I've just successfully got Projeqtor to authenticate against the SAML IdP built into Google G.Suite. I can login to Projeqtor using the organisation's Gmail accounts and a new local Projeqtor user is created if it didn't already exist. All good, except Projeqtor's handling of SAML attributes is a bit too limited for Google. So I am proposing a couple of enhancements for you to consider:

1) Full Name
Projeqtor's "SAML attribute for user full name" setting will only accept a single attribute. Unfortunately G.Suite does not have a single attribute equivalent - it supplies names as separate attributes for First Name and Last Name. It is possible to create a single custom attributes on G.Suite to store the full name, but this adds extra admin complexity and it's not accessible to the user themselves. A better solution would be for Projeqtor to optionally construct its full name from two separate attributes... eg if the single full name attribute setting is empty, then using the First Name and Last Name attribute settings.

2) Login Name
Similarly for Projeqtor's "SAML attribute for user login name", although not so important as I have opted to use the G.Suite email address attribute for this. Ideally I would have liked to have login names in the format "<FirstName>.<LastName>" or maybe "<first-character-of-FirstName><LastName>" ... you get the idea.

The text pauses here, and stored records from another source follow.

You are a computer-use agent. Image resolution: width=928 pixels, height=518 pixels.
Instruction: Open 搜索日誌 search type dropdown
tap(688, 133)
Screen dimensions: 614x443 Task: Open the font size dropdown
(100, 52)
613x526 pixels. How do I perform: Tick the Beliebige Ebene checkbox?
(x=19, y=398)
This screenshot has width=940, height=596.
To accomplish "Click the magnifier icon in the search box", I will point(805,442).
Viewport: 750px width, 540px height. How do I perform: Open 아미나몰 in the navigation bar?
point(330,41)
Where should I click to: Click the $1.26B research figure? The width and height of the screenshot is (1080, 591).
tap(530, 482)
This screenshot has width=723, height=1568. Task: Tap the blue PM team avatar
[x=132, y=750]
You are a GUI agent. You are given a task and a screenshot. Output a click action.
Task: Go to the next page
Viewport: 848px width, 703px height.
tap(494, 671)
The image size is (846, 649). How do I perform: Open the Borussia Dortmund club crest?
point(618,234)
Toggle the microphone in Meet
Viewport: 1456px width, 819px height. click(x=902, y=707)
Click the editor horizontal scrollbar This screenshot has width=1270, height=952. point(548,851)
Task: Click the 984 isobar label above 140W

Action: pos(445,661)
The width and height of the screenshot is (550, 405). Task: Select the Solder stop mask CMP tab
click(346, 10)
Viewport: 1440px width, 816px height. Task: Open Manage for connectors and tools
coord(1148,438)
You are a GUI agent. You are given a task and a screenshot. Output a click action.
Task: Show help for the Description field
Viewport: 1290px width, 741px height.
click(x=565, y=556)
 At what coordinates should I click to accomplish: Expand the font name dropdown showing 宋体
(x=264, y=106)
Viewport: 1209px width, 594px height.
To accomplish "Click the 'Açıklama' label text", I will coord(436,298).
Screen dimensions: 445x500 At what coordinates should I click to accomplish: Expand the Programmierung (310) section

3) Security of SAML Signing Files
sp.crt and in particular sp.key should not be accessible to the public via the web server - the readme in folder sso/cert even says "Be sure that this folder never is published". So there really should be a Projeqtor setting to change this to a folder outside the server's docroot. If the underlying libraries don't support this then please consider putting a default "deny all" .htaccess file in there (which I have done, seemingly without breaking anything).


Finally, a big thank you for creating & evolving such a great software tool =)

Great, thanks for the swift attention.